I Believed Myself to Be a Gay Woman - The Music Icon Made Me Uncover the Reality
In 2011, several years prior to the celebrated David Bowie show opened at the renowned Victoria and Albert Museum in London, I came out as a lesbian. Previously, I had only been with men, one of whom I had wed. After a couple of years, I found myself nearing forty-five, a recently separated mother of four, residing in the America.
During this period, I had begun to doubt both my personal gender and attraction preferences, looking to find answers.
My birthplace was England during the dawn of the seventies era - pre-world wide web. During our youth, my friends and I lacked access to online forums or video sharing sites to turn to when we had questions about sex; instead, we sought guidance from music icons, and throughout the eighties, everyone was experimenting with gender norms.
The iconic vocalist donned masculine attire, The flamboyant singer wore feminine outfits, and pop groups such as Erasure and Bronski Beat featured members who were proudly homosexual.
I wanted his slender frame and defined hairstyle, his angular jaw and flat chest. I sought to become the Berlin-era Bowie
During the nineties, I lived driving a bike and dressing like a tomboy, but I reverted back to femininity when I opted for marriage. My husband relocated us to the America in 2007, but when the union collapsed I felt an powerful draw back towards the manhood I had earlier relinquished.
Considering that no artist experimented with identity to the extent of David Bowie, I decided to spend a free afternoon during a warm-weather journey visiting Britain at the museum, anticipating that possibly he could guide my understanding.

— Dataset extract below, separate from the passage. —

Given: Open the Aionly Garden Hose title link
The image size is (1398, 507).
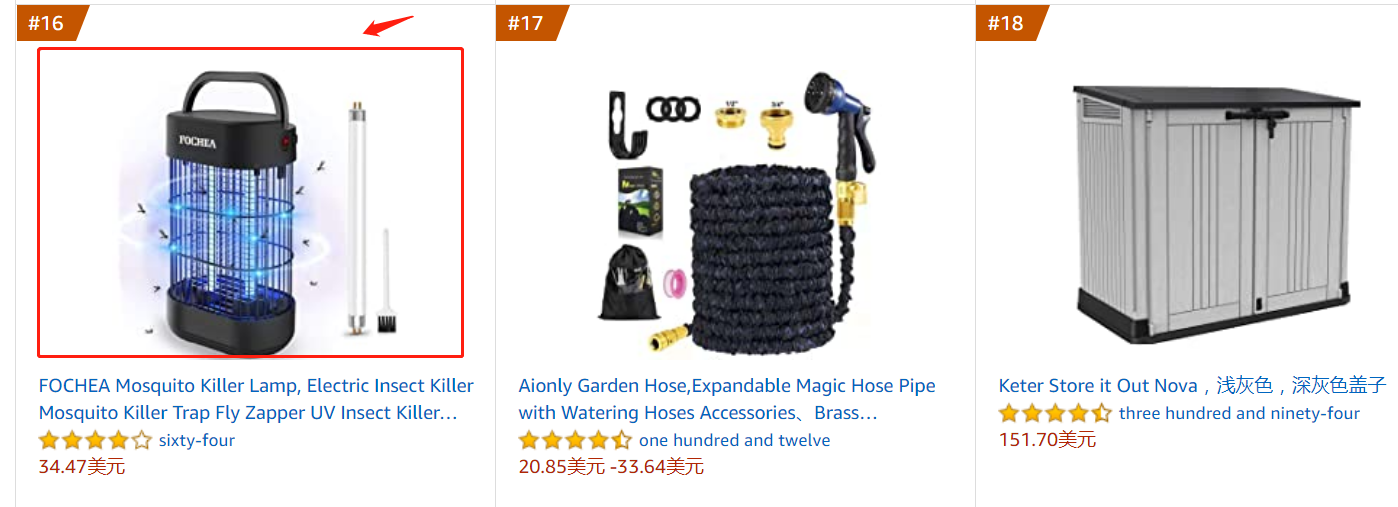Looking at the screenshot, I should pyautogui.click(x=727, y=399).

I lacked clarity precisely what I was seeking when I walked into the show - perhaps I hoped that by submerging my consciousness in the richness of Bowie's identity exploration, I might, as a result, stumble across a clue to my personal self.

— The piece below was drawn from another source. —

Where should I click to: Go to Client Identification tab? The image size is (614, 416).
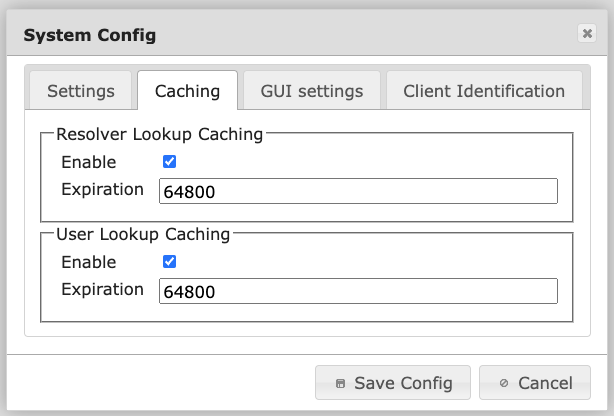tap(484, 91)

Before long I was standing in front of a modest display where the film clip for "the iconic song" was recurring endlessly. Bowie was moving with assurance in the foreground, looking stylish in a slate-colored ensemble, while positioned laterally three backing singers wearing women's clothing gathered around a microphone.
Differing from the drag queens I had seen personally, these ladies didn't glide around the stage with the confidence of natural performers; instead they looked bored and annoyed. Placed in secondary positions, they were chewing and rolled their eyes at the tedium of it all.

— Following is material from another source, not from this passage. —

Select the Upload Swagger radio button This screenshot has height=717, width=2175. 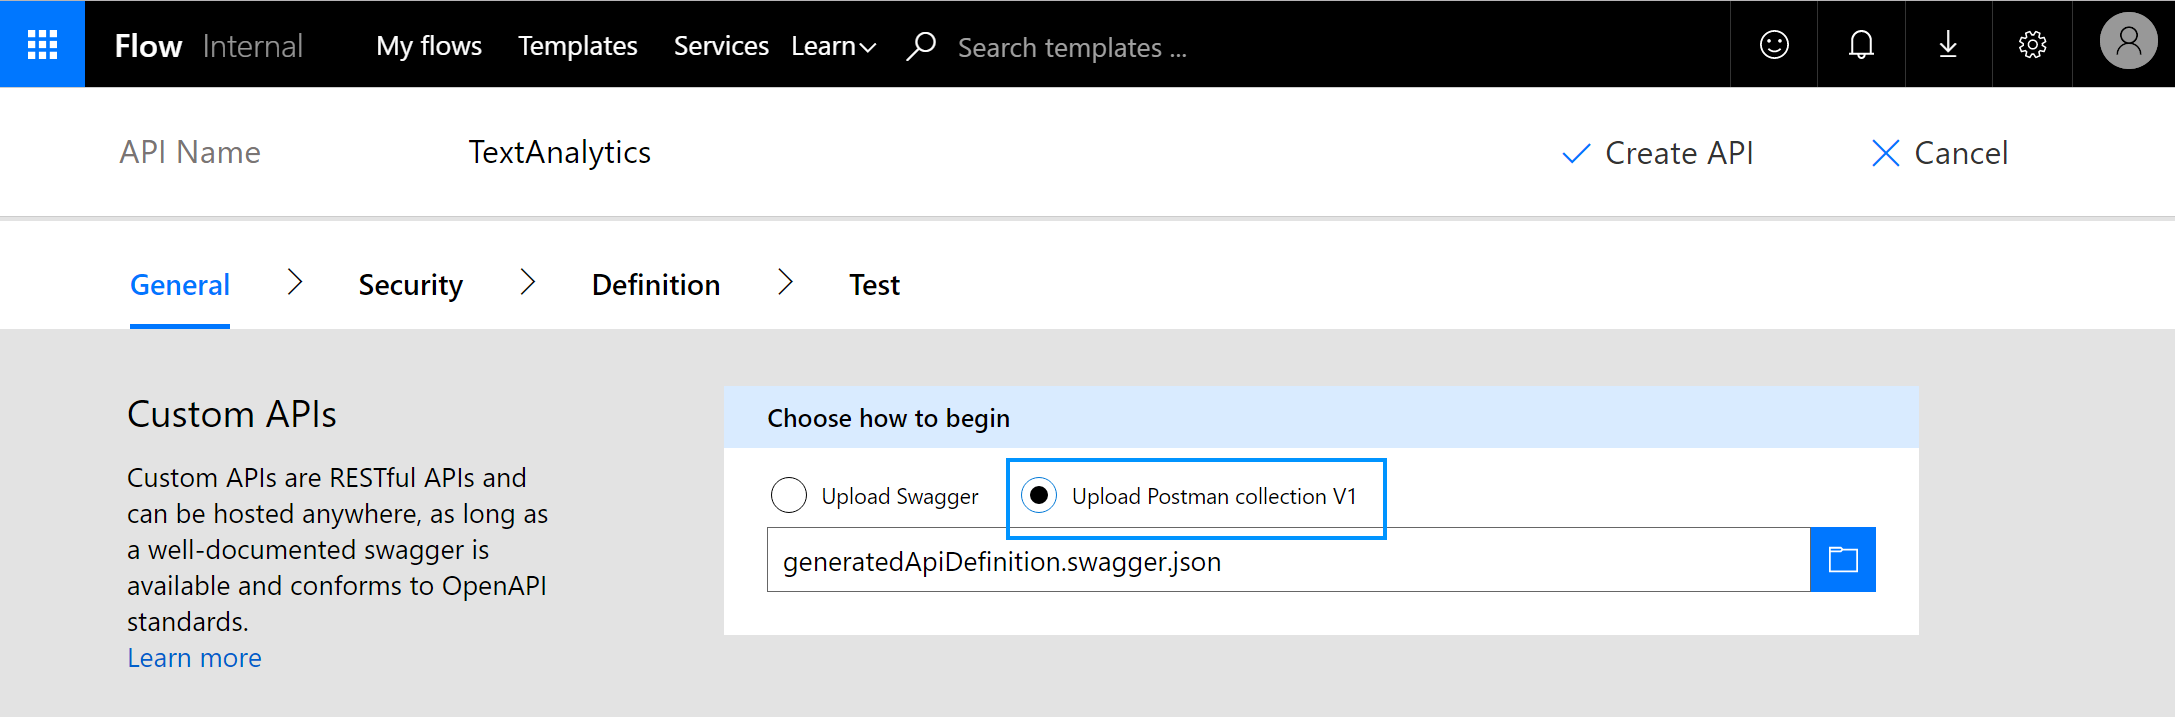pos(789,495)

"The song's lyrics, boys always work it out," Bowie voiced happily, appearing ignorant to their lack of enthusiasm. I felt a fleeting feeling of understanding for the backing singers, with their thick cosmetics, awkward hairpieces and constricting garments.
They gave the impression of as awkward as I did in women's clothes - frustrated and eager, as if they were longing for it all to conclude. At the moment when I understood I connected with three individuals presenting as female, one of them removed her wig, smeared the lipstick from her face, and unveiled herself as ... Bowie! Shocker. (Understandably, there were further David Bowies as well.)
Right then, I was absolutely sure that I wanted to remove everything and emulate the artist. I desired his narrow hips and his defined hairstyle, his angular jaw and his flat chest; I sought to become the slim-silhouetted, Bowie's German period. And yet I was unable to, because to truly become Bowie, first I would require being a man.
Announcing my identity as gay was a different challenge, but personal transformation was a considerably more daunting possibility.
I required several more years before I was willing. In the meantime, I did my best to become more masculine: I stopped wearing makeup and eliminated all my women's clothing, trimmed my tresses and commenced using masculine outfits.
I sat differently, changed my stride, and changed my name and pronouns, but I paused at hormonal treatment - the potential for denial and second thoughts had left me paralysed with fear.
When the David Bowie display completed its global journey with a presentation in Brooklyn, New York, following that period, I returned. I had experienced a turning point. I found it impossible to maintain the facade to be a person I wasn't.
Facing the same video in 2018, I knew for certain that the issue wasn't about my clothing, it was my physical form. I wasn't a masculine woman; I was a male with feminine qualities who'd been in costume since birth. I aimed to transition into the individual in the stylish outfit, dancing in the spotlight, and at that moment I understood that I had the capacity to.
I booked myself in to see a doctor not long after. I needed another few years before my transition was complete, but not a single concern I worried about materialized.
I continue to possess many of my female characteristics, so others regularly misinterpret me for a homosexual male, but I'm comfortable with that outcome. I sought the ability to experiment with identity following Bowie's example - and since I'm comfortable in my body, I have that capacity.